Le Cœur a ses raisons…

Ça m’est tombé dessus, comme ça, sans crier gare. Enfin presque. J’avais posé la question, je ne m’attendais simplement pas à ce que le délai de réponse soit si court! À en croire que l’Univers attendait, avec sa réponse déjà toute prête, le doigt sur la touche ‘envoyer’, que je me décide simplement à demander, à poser LA BONNE question.

J’étais assise sur la galerie, à lire le livre Votre Corps a une mémoire. J’étais totalement captivée par ma lecture. Vous savez, quand on lit un livre et qu’on cette impression qu’il a été écrit pour vous. Quand vous le lisez avec votre tête, votre cœur, vos tripes, et bien c’était ça. Je venais de terminer le chapitre dans lequel l’auteure expliquait que la blessure originelle, celle à la source de plusieurs blessures qui ont refait surface sous diverses formes tout au long de notre vie, avait très souvent pris racine lorsque nous étions au stade de fœtus, bien au chaud dans le ventre de notre mère. Et que c’est cette même blessure qui doit être guérie afin de pouvoir se libérer du poids de toutes les autres. C’est à ce moment-là, qu’innocemment, (bon, peut-être pas tant!) j’ai demandé : « Qu’est-ce qui aurait bien pu se passer, pendant que ma mère était enceinte de moi et qui aurait pu être la source d’une difficulté que j’ai eu dans ma vie ? »

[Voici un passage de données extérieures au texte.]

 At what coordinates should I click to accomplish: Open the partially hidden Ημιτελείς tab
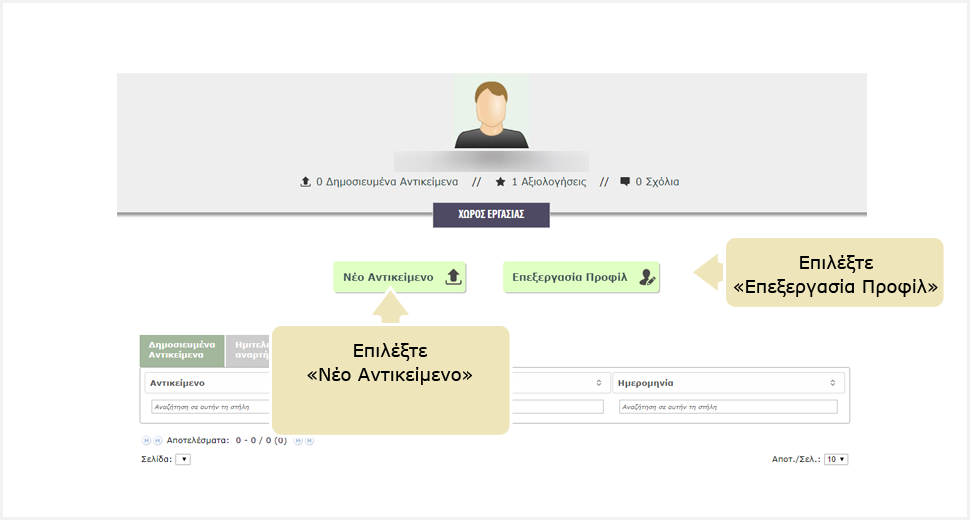(249, 350)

Je n’ai pas eu le temps de terminer la page suivante que la réponse à cette question était là, devant moi. Je ne sais pas comment je me suis retrouvée là, mais j’y étais et j’ai senti, plutôt qu’entendue, ma grand-mère qui disait que j’étais une enfant du péché parce que mes parents ne s’étaient pas mariés religieusement. Et ça, c’était mal, c’était honteux. Et là, les larmes ont montées, des flots de larmes, de souvenirs et de réponses. Des réponses à pourquoi je faisais tant de crises sans raison apparente quand j’étais petite : je hurlais un incompréhensible besoin de me faire reconnaître, de me sentir acceptée, de faire moi aussi partie de la famille, du clan. Tout au long de ma jeunesse, cette impression de ne jamais faire vraiment partie de la bande, l’impression qu’on chuchotera dans mon dos dès que j’aurai le dos tourné. Toute cette énergie dépensée à ne pas trop m’attacher à quiconque, à m’impliquer, à ne pas me dévoiler de peur d’être rejetée dès qu’on saura qui je suis réellement.

Et je me suis retrouvée là, avec lui, Jean-Philippe, le soir de notre dernière querelle.

J’ai passé des mois à essayer de comprendre ce qui c’était enfin passé ce soir-là. Pourquoi tout à coup, ça y était, que nous nous étions enfin retrouvés. Que le fossé entre nous avait miraculeusement disparu.

Ce soir-là, sur le bord du gouffre, un pied dans le vide, il m’a dit : « Ça et ça (en parlant de mes bras serrés contre moi pour me protéger, m’empêcher de m’ouvrir totalement) je n’en veux plus ! ». En revivant la scène, j’ai vu, j’ai compris, j’ai…senti, à quel point il était sincère. Que cette fois-ci, contrairement à toutes les autres fois, m’ouvrir ne se retournerait pas contre moi. Qu’il avait vraiment envie que je me laisse à être celle j’étais et qu’il était enfin prêt à m’aimer et à m’accepter telle que j’étais. À cet instant-là, mon cœur s’est ouvert, et il s’en est échappé un torrent de non-dits, de frustrations, de colère, de déceptions. Tout y est passé ce soir-là, cette nuit-là et dans les jours qui ont suivis. Tout a été entendu. Sans jugement. Sans reproche. Tout a été accueilli.

On ne peut pas forcer un cœur à s’ouvrir. Le mien ne voulait pas. J’ai essayé. Vraiment. En vain. Non pas qu’il n’avait rien à dire, loin de là, mais il y avait au fond de moi une telle peur, une peur viscérale de je-ne-savais-pas-quoi qui m’empêchait de le faire! Et si je n’avais pas su le faire plus tôt, c’était aussi parce que j’avais omis un détail, capital à mes yeux, celui de travailler sur la cause et non sur la conséquence. Je m’efforçais, coûte que coûte à m’ouvrir, en ignorant mon ressenti qui me disait ‘noooonnn!’, alors qu’il aurait été, je crois, plus sage d’investir mon énergie à mettre le doigt sur ce qui provoquait cette fermeture. À simplement demander à mon cœur « pourquoi refuses-tu de t’ouvrir? » plutôt que de lui ordonner de s’exécuter.

Selon moi, le cœur a non seulement ses blessures, mais également sa propre intelligence ce qui fait qu’il sait à qui et quand s’ouvrir. En ce qui me concerne, mon cœur refusait de s’ouvrir en réaction à une fausse croyance (qui ne m’appartenait même pas de surcroît!) et qui était ancrée en moi depuis toujours. Ce soir-là, parce qu’il s’est senti en totale confiance, il a enfin pu, sans que je comprenne pourquoi, oser enfin s’ouvrir car il a su qu’il était bon pour lui de le faire. Beaucoup plus tard, j’ai pu comprendre pourquoi il en avait été ainsi. Et depuis, je travaille tous les jours à me guérir, à me libérer.